Dr Bruce Aylward 

Dr Bruce Aylward received his MD at Memorial University, St. John's, Newfoundland, in his native Canada in 1985. Aylward started his career with WHO in 1992 as a medical officer with the Expanded Programme on Immunization. >From 1993 to 1997, Aylward worked in national immunization programmes in developing countries, primarily those focusing on polio. He went on many country assignments, including Afghanistan, Cambodia, Egypt, Iraq and Myanmar. After five years in the field, Aylward returned to WHO in Geneva in 1997 to work with the Global Polio Eradication Initiative. In 1998, he was appointed as the initiative's WHO coordinator, and in 2006 as its director.


Q: What is WHO headquarters' role in global polio eradication?

A: This has evolved over the past 20 years. Most significantly, 10 years ago we took a hard look at our and our partners' roles, and restructured our activities in Geneva to focus on areas where we could be of greatest help to the regions and countries. We markedly scaled-up strategic planning, cross-agency and cross-regional coordination, communications, advocacy, resource mobilization, and research and product development activities. We also ranked each country in the world as high, medium or low priority, in terms of where Geneva could add value to regional and country efforts. The changes are dramatic: 10 years ago, the polio programme was "one of the best-kept secrets in health", only six people in WHO Geneva worked full-time on polio, there were virtually no funds and no fund-raising mechanism. Today, we have about 50 staff here in Geneva and more than 3200 in regional and country offices.

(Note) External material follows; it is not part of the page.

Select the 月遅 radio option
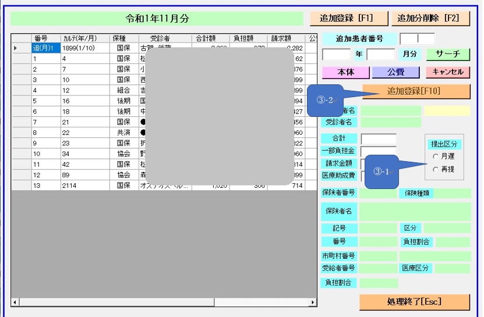Screen dimensions: 484x317 [x=436, y=156]
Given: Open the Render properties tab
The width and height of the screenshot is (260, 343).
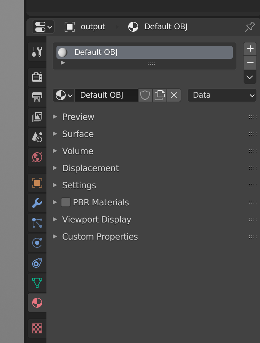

Q: What will happen to this group working on polio at WHO when the disease is eradicated?

A: At the end of polio, our goal will be to ensure that it stays eradicated. That means ensuring containment and safe handling of polio viruses in laboratories and vaccine manufacturing sites and continuing to conduct surveillance for polio in case the virus is re-introduced or re-emerges. Secondly - where we could really see another big payoff from polio eradication - we must mainstream the polio infrastructure so that it can tackle other diseases and continue to strengthen health systems at country level. Countries have mobilized a network of 20 million volunteers and health workers to implement the polio eradication strategies. These are the people who deliver the vaccine to children, and this workforce must be used to deliver other basic health services, such as bednets to prevent malaria, for example. By mainstreaming the polio infrastructure, it can continue to benefit health systems long after the polio virus has been eradicated.

Q: When is polio eradication likely to be official?

A: With the new polio vaccines and new diagnostic procedures that are now available, the last four polio- endemic countries should be able to interrupt their last chains of polio virus transmission in the coming 24 months. Once we have seen the last case of polio, however, it will still take a further full three years of surveillance to be able to certify all WHO regions as polio-free. Only at that point can we then take the final step and begin the process of stopping routine immunization with the oral polio virus vaccine, and thereby eliminate all paralysis due to polio viruses.

Q: Has that missed 2000 deadline to eradicate polio been a setback?

A: Although the global eradication goal was set in 1988, it wasn't until 1996 that the eradication strategies were even introduced in many countries. So it was always going to be a tremendous challenge to meet the 2000 goal. In the mid-1990s, 40 to 50 countries were still polio-infected and many of those had not started trying to eradicate the disease. Consequently, by the late 1990s, our real goal for the year 2000 was to ensure that every country had at least started on polio eradication, and created the global momentum needed to finish the job. Today only four parts of four countries remain endemic for polio, the lowest number in history. Three WHO regions are already certified polio-free. So really, the 2000 target was essential to get all countries fully engaged in the eradication programme, and the enthusiastic continuation of the programme beyond that date reaffirms the international commitment to achieving this global public good.